**PROVIDED DATA:**

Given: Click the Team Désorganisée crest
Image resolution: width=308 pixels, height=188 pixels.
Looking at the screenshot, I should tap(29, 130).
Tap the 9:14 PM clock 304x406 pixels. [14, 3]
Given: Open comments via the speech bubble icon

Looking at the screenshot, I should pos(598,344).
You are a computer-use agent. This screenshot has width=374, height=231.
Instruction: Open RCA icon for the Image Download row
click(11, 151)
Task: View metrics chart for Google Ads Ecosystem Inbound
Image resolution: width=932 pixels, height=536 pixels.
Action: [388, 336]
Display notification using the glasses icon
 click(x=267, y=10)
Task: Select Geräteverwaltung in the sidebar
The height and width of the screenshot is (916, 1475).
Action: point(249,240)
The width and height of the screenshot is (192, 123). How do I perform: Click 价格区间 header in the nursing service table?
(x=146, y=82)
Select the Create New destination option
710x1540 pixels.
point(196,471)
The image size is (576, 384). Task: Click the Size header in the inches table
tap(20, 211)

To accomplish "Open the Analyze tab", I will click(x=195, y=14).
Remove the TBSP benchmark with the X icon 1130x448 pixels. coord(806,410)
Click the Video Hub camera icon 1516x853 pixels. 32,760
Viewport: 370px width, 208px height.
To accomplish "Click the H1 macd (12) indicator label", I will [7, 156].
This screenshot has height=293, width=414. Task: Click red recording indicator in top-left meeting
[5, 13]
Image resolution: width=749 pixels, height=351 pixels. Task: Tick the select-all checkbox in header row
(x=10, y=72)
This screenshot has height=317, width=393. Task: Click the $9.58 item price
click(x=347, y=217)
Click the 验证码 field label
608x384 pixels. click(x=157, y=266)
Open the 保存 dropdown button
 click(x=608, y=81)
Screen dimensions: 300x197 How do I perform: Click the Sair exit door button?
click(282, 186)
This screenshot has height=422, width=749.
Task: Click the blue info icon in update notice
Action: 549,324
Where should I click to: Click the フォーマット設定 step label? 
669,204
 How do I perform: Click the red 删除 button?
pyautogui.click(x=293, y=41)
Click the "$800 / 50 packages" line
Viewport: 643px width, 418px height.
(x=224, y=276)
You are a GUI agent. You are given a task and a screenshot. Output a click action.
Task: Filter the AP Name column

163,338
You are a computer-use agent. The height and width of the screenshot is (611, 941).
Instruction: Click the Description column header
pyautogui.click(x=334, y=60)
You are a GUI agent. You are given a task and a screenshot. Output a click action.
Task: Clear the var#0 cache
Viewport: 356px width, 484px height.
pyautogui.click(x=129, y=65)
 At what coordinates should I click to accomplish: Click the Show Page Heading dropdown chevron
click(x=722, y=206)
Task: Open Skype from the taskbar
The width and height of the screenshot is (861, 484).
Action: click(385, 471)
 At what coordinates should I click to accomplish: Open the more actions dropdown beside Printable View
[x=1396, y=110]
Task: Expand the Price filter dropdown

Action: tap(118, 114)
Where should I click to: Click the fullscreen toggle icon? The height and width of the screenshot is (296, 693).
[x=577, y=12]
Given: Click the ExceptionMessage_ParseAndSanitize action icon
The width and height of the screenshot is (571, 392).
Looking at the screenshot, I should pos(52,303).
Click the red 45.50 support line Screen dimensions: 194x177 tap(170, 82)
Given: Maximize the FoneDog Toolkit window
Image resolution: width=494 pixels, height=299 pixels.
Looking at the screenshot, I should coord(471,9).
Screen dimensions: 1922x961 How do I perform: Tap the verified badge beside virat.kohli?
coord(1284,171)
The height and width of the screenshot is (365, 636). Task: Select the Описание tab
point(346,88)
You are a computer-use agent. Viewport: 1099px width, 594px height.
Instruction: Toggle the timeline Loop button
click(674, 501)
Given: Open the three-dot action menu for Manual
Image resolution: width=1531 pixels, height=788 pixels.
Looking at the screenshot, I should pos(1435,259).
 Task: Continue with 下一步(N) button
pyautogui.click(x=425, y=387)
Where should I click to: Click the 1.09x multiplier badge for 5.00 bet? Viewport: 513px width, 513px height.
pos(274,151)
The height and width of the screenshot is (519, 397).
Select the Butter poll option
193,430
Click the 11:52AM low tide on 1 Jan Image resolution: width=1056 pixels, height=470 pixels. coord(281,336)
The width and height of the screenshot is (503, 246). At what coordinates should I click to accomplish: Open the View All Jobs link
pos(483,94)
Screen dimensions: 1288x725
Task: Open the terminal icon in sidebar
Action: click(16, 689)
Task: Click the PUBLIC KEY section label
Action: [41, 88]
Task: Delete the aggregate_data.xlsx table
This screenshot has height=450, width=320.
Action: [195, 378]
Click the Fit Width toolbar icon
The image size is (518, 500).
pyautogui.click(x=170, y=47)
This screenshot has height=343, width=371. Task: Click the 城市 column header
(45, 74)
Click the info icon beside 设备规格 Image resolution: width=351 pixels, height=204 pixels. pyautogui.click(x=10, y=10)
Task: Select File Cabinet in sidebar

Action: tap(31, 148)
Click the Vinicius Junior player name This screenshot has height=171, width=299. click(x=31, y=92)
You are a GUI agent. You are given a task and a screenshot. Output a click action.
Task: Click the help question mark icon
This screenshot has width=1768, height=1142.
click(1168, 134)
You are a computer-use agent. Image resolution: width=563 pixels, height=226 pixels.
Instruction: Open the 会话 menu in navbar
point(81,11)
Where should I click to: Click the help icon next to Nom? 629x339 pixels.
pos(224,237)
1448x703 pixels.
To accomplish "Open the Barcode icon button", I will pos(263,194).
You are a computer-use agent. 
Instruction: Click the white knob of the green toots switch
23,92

**EXERCISE:** Can you update the entries from the start through the line that contains "will click(x=195, y=14).", replacing "Task" with "Goal" and keeping everything else unchanged?

**CORRECT RESULT:**
Given: Click the Team Désorganisée crest
Image resolution: width=308 pixels, height=188 pixels.
Looking at the screenshot, I should tap(29, 130).
Tap the 9:14 PM clock 304x406 pixels. [14, 3]
Given: Open comments via the speech bubble icon

Looking at the screenshot, I should pos(598,344).
You are a computer-use agent. This screenshot has width=374, height=231.
Instruction: Open RCA icon for the Image Download row
click(11, 151)
Goal: View metrics chart for Google Ads Ecosystem Inbound
Image resolution: width=932 pixels, height=536 pixels.
Action: [388, 336]
Display notification using the glasses icon
 click(x=267, y=10)
Goal: Select Geräteverwaltung in the sidebar
The height and width of the screenshot is (916, 1475).
Action: point(249,240)
The width and height of the screenshot is (192, 123). How do I perform: Click 价格区间 header in the nursing service table?
(x=146, y=82)
Select the Create New destination option
710x1540 pixels.
point(196,471)
The image size is (576, 384). Goal: Click the Size header in the inches table
tap(20, 211)

To accomplish "Open the Analyze tab", I will click(x=195, y=14).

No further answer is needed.